One eight-word assumption underlies American and South Korean negotiations with Kim Jong Un: “North Korea will give up its nuclear weapons.” That’s what the analyst Cheon Seong Whun told me ahead of Secretary of State Mike Pompeo’s trip to Pyongyang this past weekend. For his part, Cheon, a security adviser in the conservative administration of former South Korean President Park Geun Hye, sees not a “scintilla of hint” that the North Korean leader is prepared to do so, despite Kim’s vague promise to Donald Trump in Singapore to “work toward complete denuclearization of the Korean peninsula.”
At some point, now that the spectacle of Trump and Kim meeting is over, the American and South Korean leaders will have to judge whether the dismantling of North Korea’s nuclear program is really achievable, Cheon told me. “That is the moment of truth.”

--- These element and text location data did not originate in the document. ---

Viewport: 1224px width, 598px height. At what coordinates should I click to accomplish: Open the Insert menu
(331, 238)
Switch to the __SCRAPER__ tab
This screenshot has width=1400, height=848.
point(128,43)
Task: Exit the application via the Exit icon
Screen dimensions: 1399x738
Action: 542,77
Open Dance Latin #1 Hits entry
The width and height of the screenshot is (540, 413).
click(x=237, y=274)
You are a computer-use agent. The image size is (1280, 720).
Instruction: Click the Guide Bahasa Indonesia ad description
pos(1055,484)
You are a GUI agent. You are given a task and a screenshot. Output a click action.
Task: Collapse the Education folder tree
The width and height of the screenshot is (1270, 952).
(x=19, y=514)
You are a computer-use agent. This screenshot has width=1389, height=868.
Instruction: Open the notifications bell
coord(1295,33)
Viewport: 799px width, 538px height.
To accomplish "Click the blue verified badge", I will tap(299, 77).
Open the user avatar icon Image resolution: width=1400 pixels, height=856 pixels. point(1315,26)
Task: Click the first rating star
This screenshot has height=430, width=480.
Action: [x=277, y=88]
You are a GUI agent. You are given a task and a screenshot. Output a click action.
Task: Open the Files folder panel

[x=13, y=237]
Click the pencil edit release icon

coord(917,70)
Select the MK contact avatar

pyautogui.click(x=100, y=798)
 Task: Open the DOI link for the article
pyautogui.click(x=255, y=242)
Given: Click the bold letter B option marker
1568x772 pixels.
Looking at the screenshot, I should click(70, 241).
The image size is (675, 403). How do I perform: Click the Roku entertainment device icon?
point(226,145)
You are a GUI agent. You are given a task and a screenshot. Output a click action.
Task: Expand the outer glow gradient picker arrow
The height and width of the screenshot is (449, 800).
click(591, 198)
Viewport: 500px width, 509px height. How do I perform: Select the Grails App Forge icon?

The truth did not have its moment over the weekend in Pyongyang. But it did come under serious scrutiny for the first time since last month’s Trump–Kim summit. And it was tough to look at. Cho Yoon Je, the South Korean ambassador to the United States, told me last week that these negotiations are different than past, failed efforts because they aim to do more: make progress on denuclearization and simultaneously improve North Korea’s relationship with the United States and South Korea. The idea is that this approach will allow longtime adversaries to build enough trust to risk major concessions. It turns out, however, that even the effort to generate goodwill has become a source of rancor and disagreement. Pompeo’s meeting with his negotiating partner Kim Yong Chol, which yielded nothing concrete but an angry statement from the North Korean Foreign Ministry, revealed a fundamental dispute over which should come first or at least be prioritized in the give-and-take between North Korea and the United States: the better relations or the denuclearization.